Cox Going it Alone on Soft Dollars

by: Sean Hanna, Editor in Chief

Chris Cox is going after soft dollars too. The SEC chairman, who said this week that the Commission would hold a special roundtable to look at overhauling 12b-1 fees, is expected to outline his reasons for why soft dollars need to be thrown out during a speech later today.

Last week, Cox also asked key members of Congress to review the use of soft dollars. Cox is limited in directly banning their use since Congress created soft dollars in 1975. That means that only Congress can eliminate or substantially change the way that brokerage firms use the pseudo currency.

Christopher Cox
Securities and Exchange Commission
A ban is what Cox himself would prefer, the SEC chairman told Dow Jones Newswires, according to an article published in the news service's Fund Track column in the Wall Street Journal.

However, the other four SEC commissioners have not blessed Cox' calls for action.

While the two Democrats on the commission -- Raol Campos and Annette Nazareth -- are likely to echo his call, the two Republican members have been notably opposed to recent new regulations and reforms in the past two years as they are concerned that the harm those new regulations create could outweigh their gains. Cox could have a window opening for reforms, though, as Paul Atkins could leave his seat to take an appointment at the Commodity Futures Trade Commission (CFTC).
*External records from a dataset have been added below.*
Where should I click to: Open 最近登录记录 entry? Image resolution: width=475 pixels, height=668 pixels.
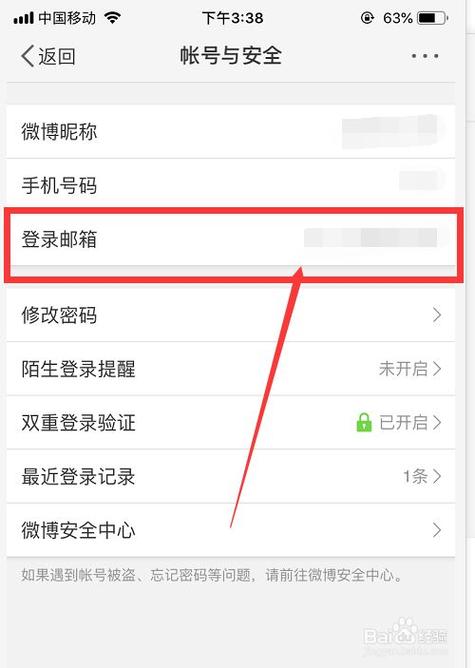(230, 476)
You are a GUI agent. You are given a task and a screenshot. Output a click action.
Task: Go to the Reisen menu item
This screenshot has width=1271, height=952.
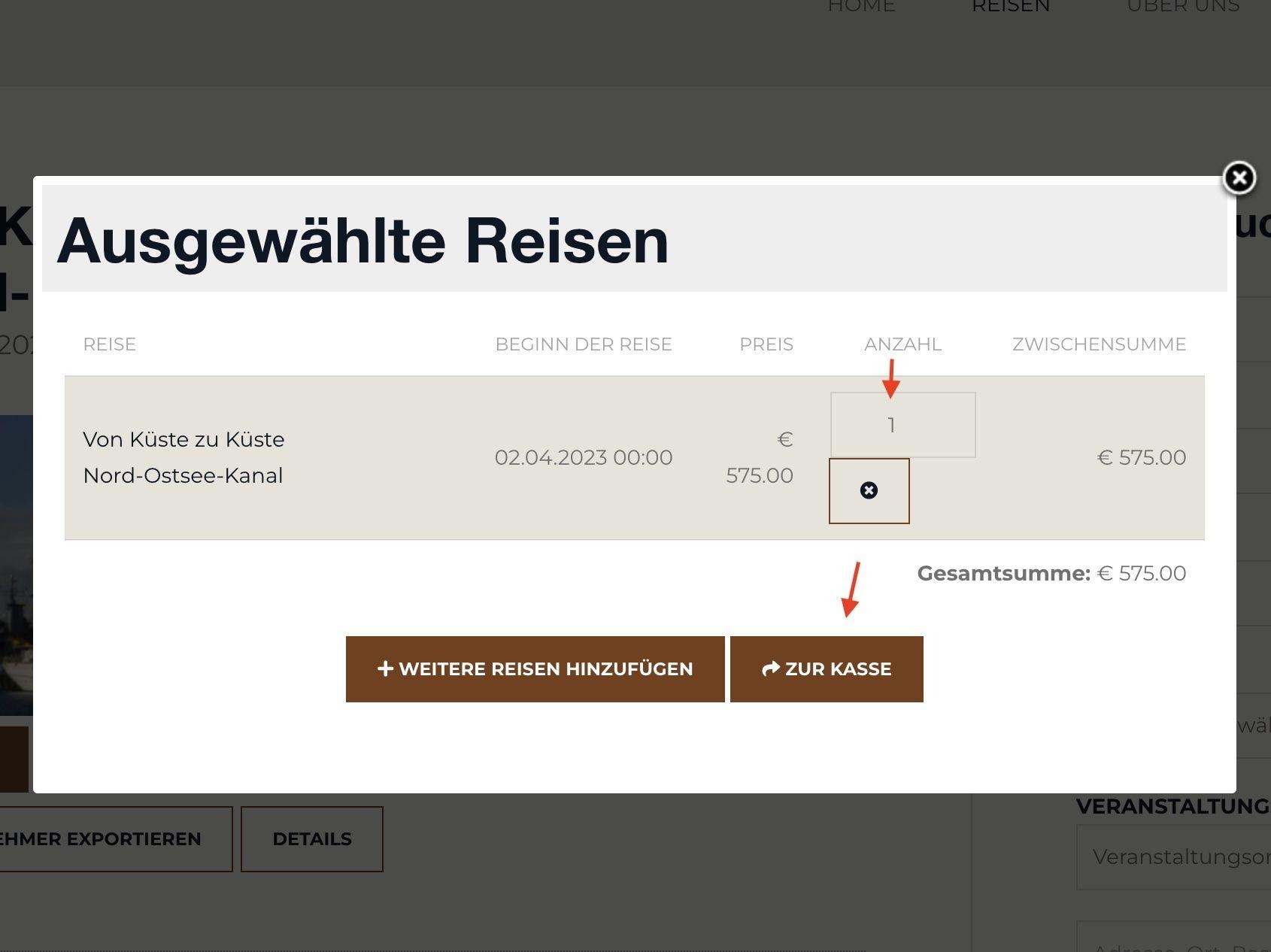1010,7
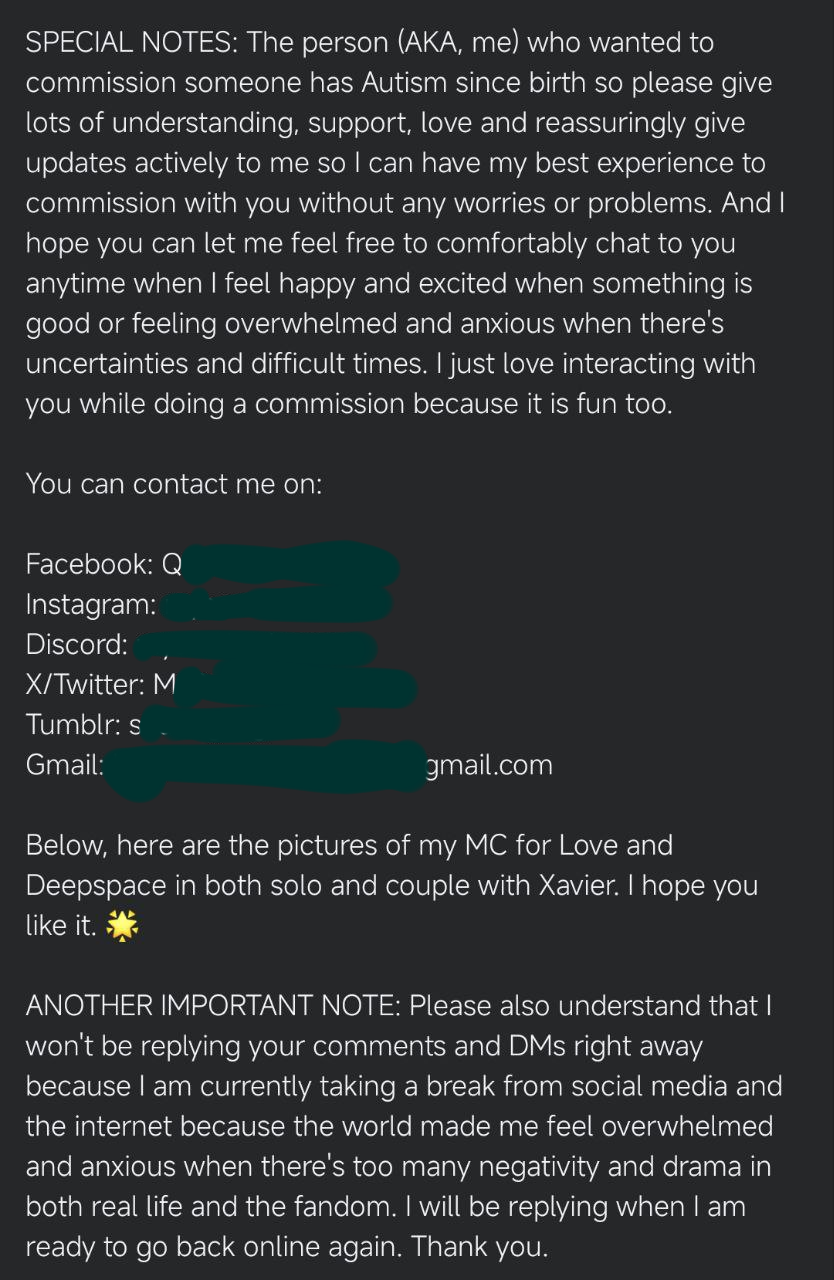The width and height of the screenshot is (834, 1280).
Task: Click the redacted scribble covering the Gmail address
Action: (x=266, y=768)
If he does, Cox would presumably see a door for more activist reforms open. Meanwhile, Republican Kathleen Casey only started her term last July and has yet to make her mark on the Commission.

Cox approached Congress for a review of soft-dollar allowing legislation through a letter he sent to both Senator Chris Dodd (D-Connecticut) and Representative Barney Frank (D-Massachusetts) last week. Dodd chairs the Senate Banking Committee while Frank runs the House Financial Services Committee.

"The SEC's embarked on a campaign to make investing more understandable for retail investors. This fog that surrounds soft dollars makes investing harder, not easier for ordinary investors," Cox told the news service. He explained that he believes the soft-dollar fog causes confusion and higher costs for investors with asset managers using the arrangements paying as much as four times the per share commissions charged by the cheapest trade executors. Those using soft dollars pay as much as a nickel, compared to one to two pennies for the trades not tied to research. Cox also believes that brokerage firms will continue to sell research even without soft dollars by transitioning to charging for the services.

Even without a ban, a number of fund firms that had used soft dollars to obtain research have publically halted the practice. The most prominent mutual fund firm to unbundle its trading was Fidelity Investments. Earlier, SunLife-owned MFS Funds had also stopped using the ersatz currency.